El índice de analfabetismo policial, que ya era alarmante, alcanza ahora niveles insospechados. Un policía te detiene, y sin apenas identificarse correctamente, te quiere acusar de “insubordinación a la ley”.
El “Jefe de Sector” en cada zona, lejos de ser una especie de alguacil o sheriff con autoridad, parece más bien un cristiano en plena prédica de la palabra sagrada.
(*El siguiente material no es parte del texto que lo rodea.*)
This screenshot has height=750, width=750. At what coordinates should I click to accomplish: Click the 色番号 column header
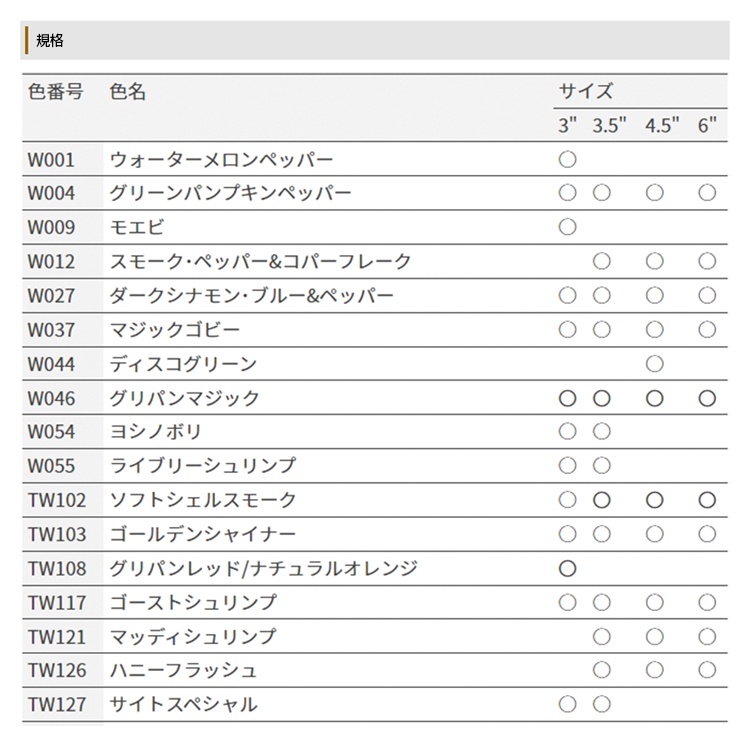click(56, 91)
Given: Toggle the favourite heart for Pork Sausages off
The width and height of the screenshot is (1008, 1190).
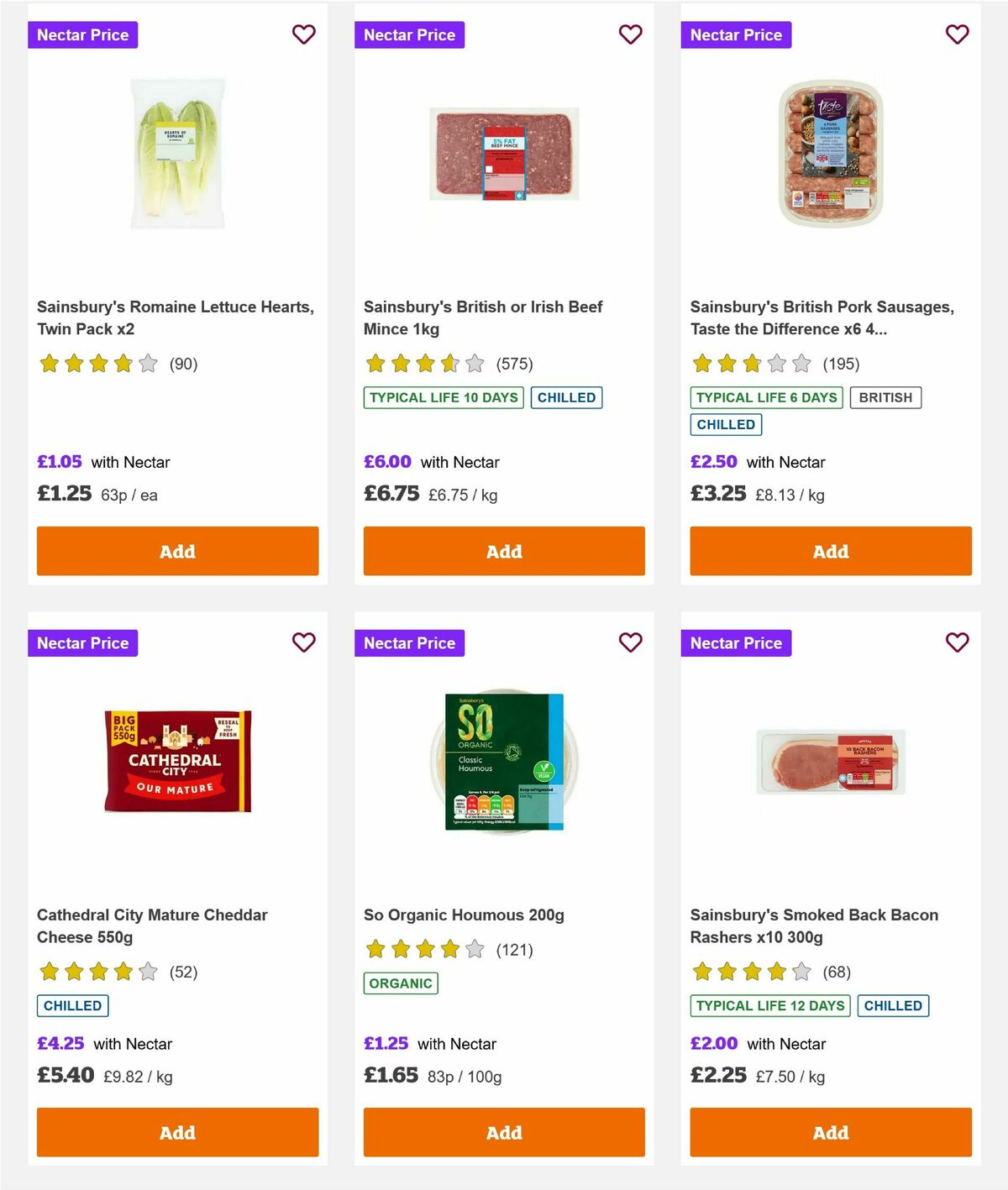Looking at the screenshot, I should click(x=957, y=34).

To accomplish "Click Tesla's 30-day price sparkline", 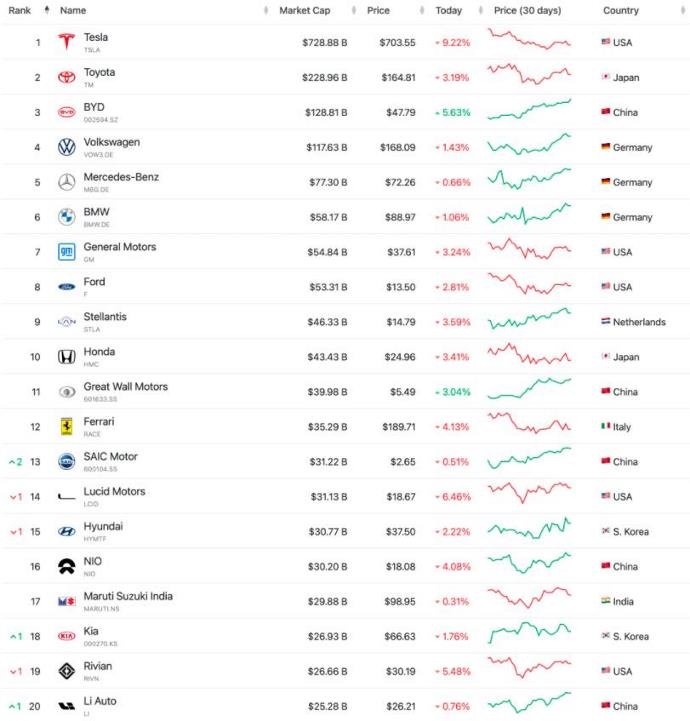I will click(x=529, y=41).

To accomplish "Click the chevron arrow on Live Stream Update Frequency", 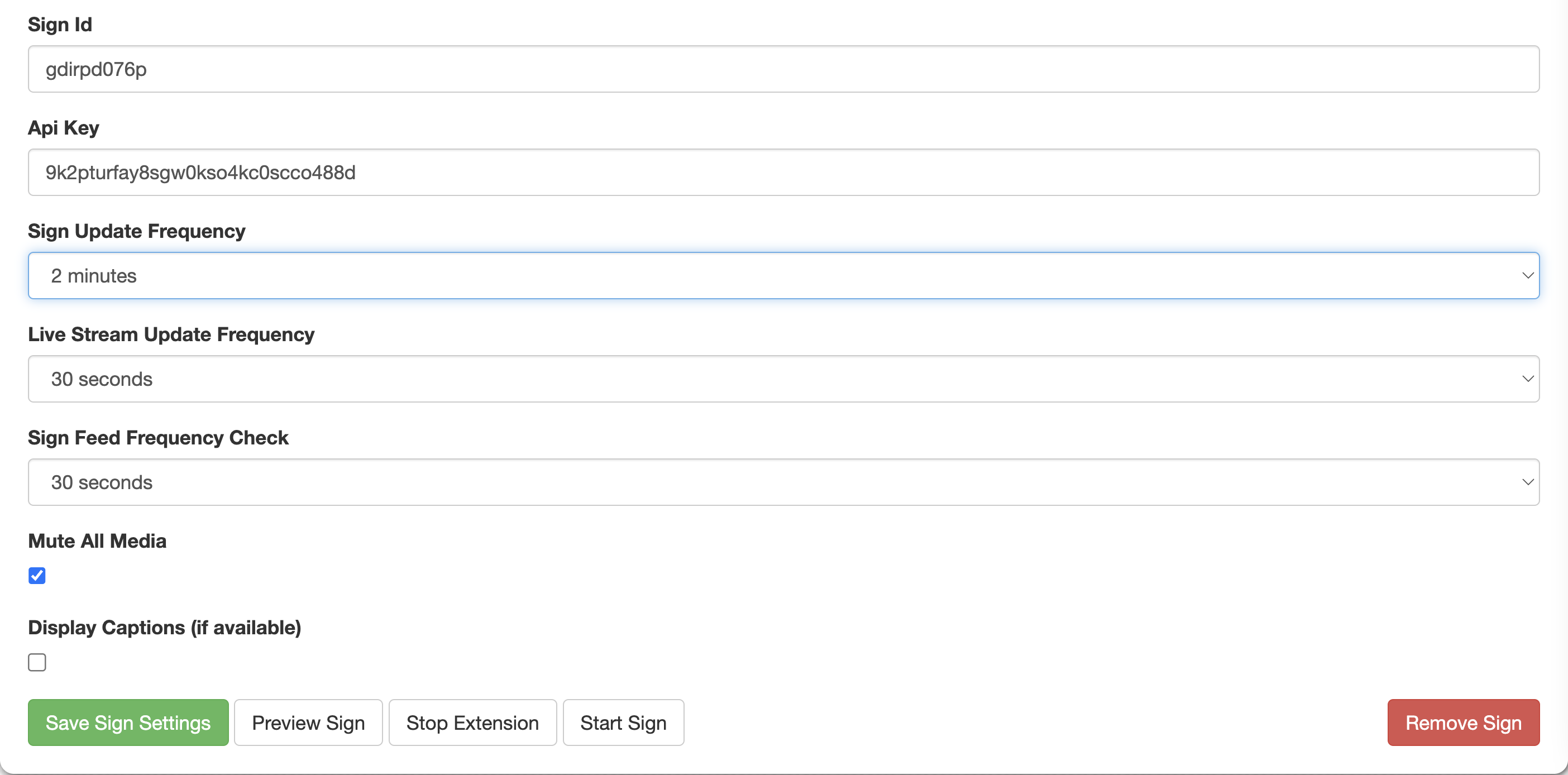I will tap(1527, 379).
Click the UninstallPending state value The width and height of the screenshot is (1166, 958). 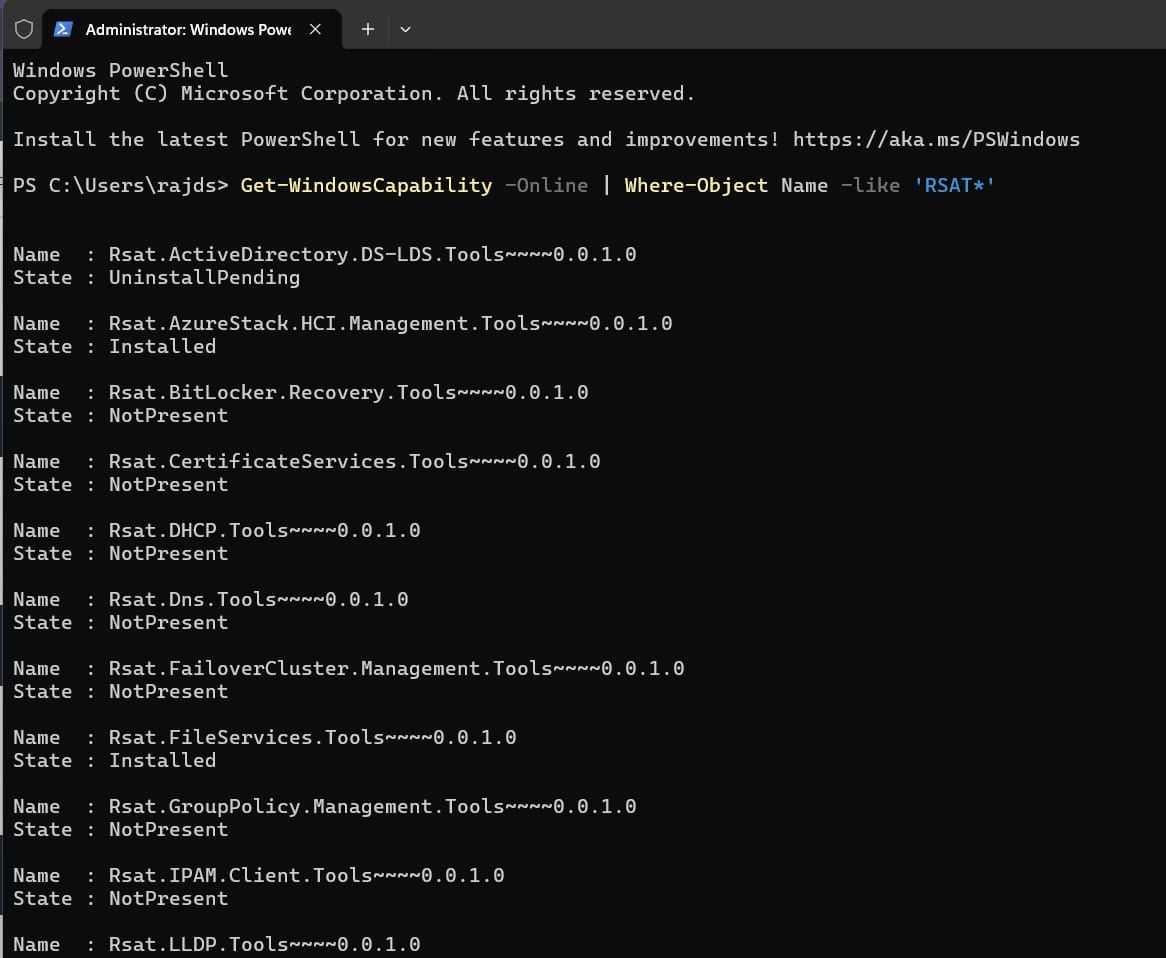tap(204, 277)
Esos gendarmes se mueven por las zonas más incómodas de la ciudad disimulando el paso, inseguros de su misión social, tomando café de CDR en CDR.
En ese choteo, que inicia en lo simbólico y se refleja en la praxis diaria, se dirime la circunstancia actual del policiaco y los policías en nuestra sociedad. Y si me preguntaran qué necesitamos, qué cosa nos viene haciendo falta a los jóvenes cubanos que detestamos la corrupción legal y la mediocridad de tanto polizonte imberbe, diría: una redada interna, una depuración del cuerpo policial en la isla.
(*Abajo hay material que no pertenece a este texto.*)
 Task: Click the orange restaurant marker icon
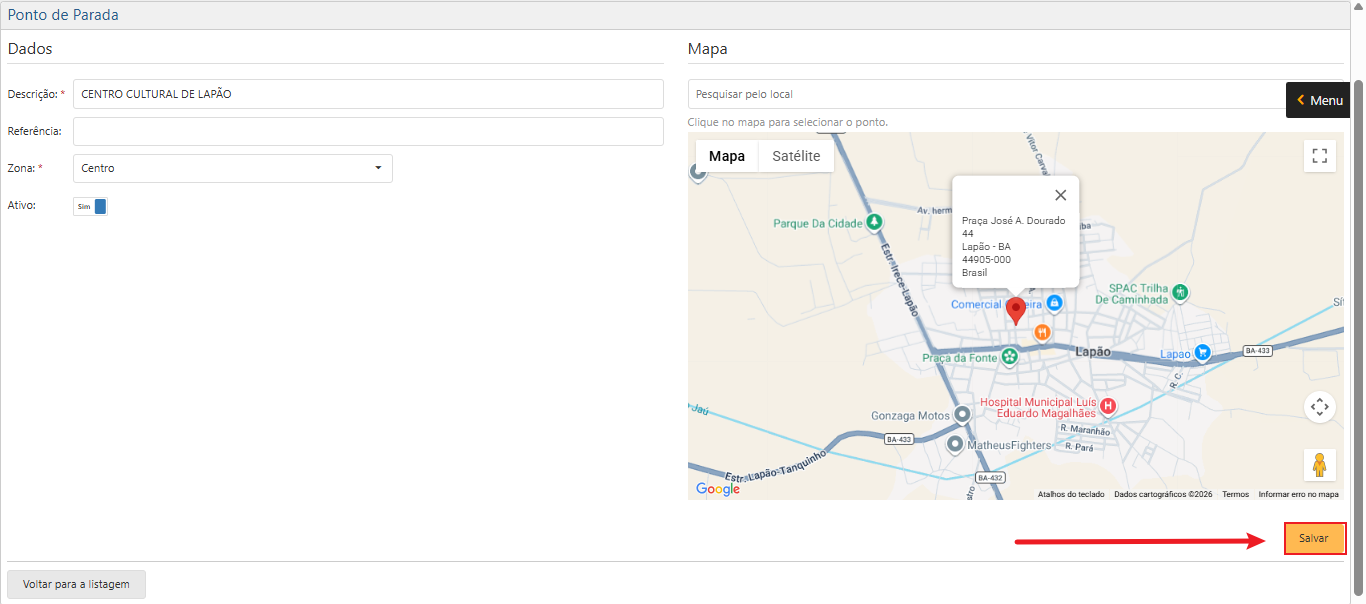pos(1042,332)
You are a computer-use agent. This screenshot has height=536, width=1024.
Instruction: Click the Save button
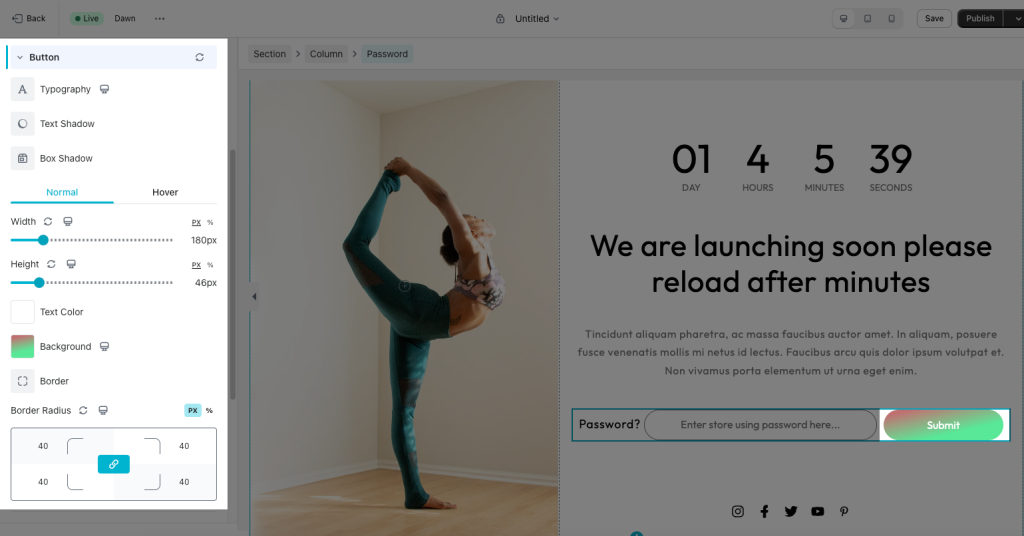tap(934, 18)
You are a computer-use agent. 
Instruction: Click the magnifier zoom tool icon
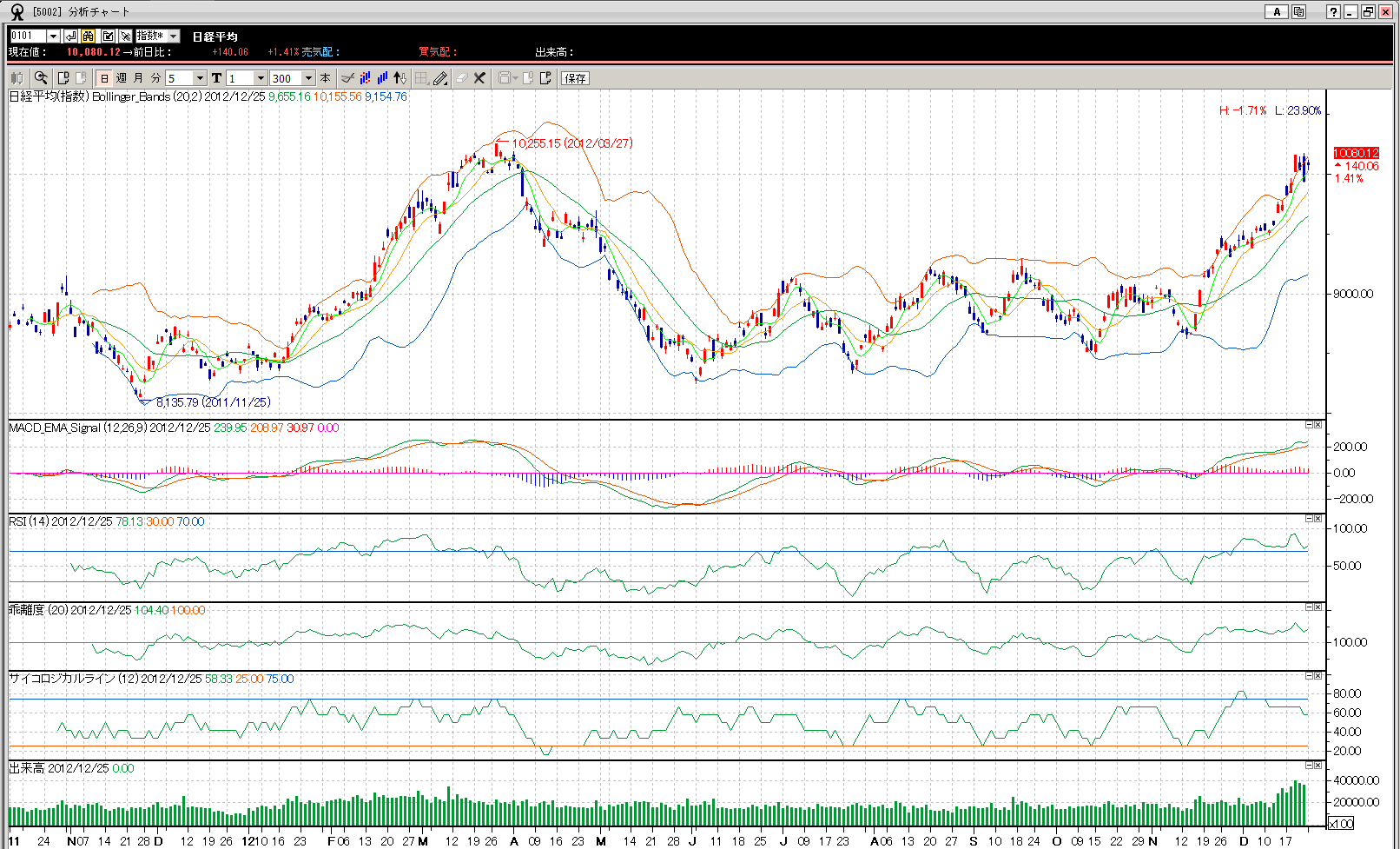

O de otra manera: que los Estudios Fílmicos del Ministerio del Interior dejaran de frustrar el natural desarrollo de un género, que ha fundado la conciencia cívica de al menos tres generaciones de cubanos.
[1] Al menos yo no sé de otra serie donde los policías resuelvan los casos, e incluso se lancen a atrapar criminales, sin hacer uso de armas. Esa política anti-exhibicionista es una curiosa invención cubana.